═══ Selected text

James Benedetti; Attorney General for the State of Nevada, Respondents-Appellees.

No. 18-15892

United States Court of Appeals, Ninth Circuit

September 14, 2020

Argued and Submitted December 2, 2019 San Francisco, California

Appeal from the United States District Court No. 3:10-cv-00073-LRH-VPC for the District of Nevada Larry R. Hicks, District Judge, Presiding

Kimberly Sandberg (argued), Jonathan Kirshbaum, and Ryan Norwood, Assistant Federal Public Defenders; Rene L. Valladares, Federal Public Defender; Office of the Federal Public Defender, Las Vegas, Nevada; for Petitioner-Appellant.

Natasha M. Gebrael (argued) and Ashley A. Balducci, Deputy Attorneys General; Aaron D. Ford, Attorney General, Office of the Attorney General, Las Vegas, Nevada; for Respondents-Appellees.

Before: Eugene E. Siler, [*] Jay S. Bybee, and Ryan D. Nelson, Circuit Judges.

══════

## To-do list
**a.** Please rewrite the paragraph in the case heading that begins "Kimberly Sandberg (argued)" as a short list, keeping its main facts.
**b.** Name every circuit judge listed in the case heading.
**c.** Based on the case heading, state whether each statement agrees with it: (i) The case was argued in San Francisco, California. (ii) Larry R. Hicks sat on the panel as a circuit judge. (iii) Natasha M. Gebrael argued for the Petitioner-Appellant.

═══ Source excerpt

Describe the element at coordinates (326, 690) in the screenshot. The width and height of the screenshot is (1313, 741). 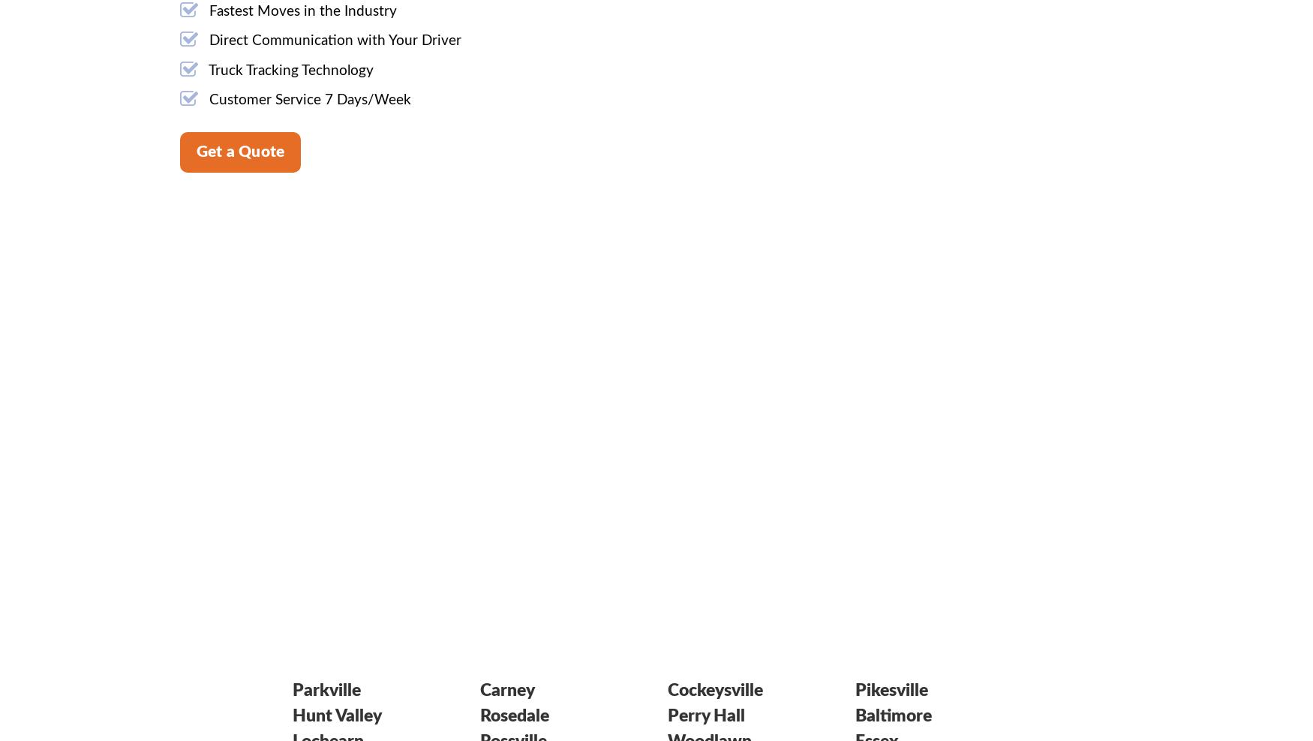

══════

## Solutions per task
**a.**
- Kimberly Sandberg (argued), Jonathan Kirshbaum and Ryan Norwood: Assistant Federal Public Defenders
- Rene L. Valladares: Federal Public Defender
- Office: Office of the Federal Public Defender, Las Vegas, Nevada
- Represented: Petitioner-Appellant

**b.** Eugene E. Siler, Jay S. Bybee, Ryan D. Nelson

**c.**
(i) Yes: "Argued and Submitted December 2, 2019 San Francisco, California"
(ii) No: "Larry R. Hicks, District Judge, Presiding"
(iii) No: "Natasha M. Gebrael (argued) and Ashley A. Balducci, Deputy Attorneys General" and "for Respondents-Appellees"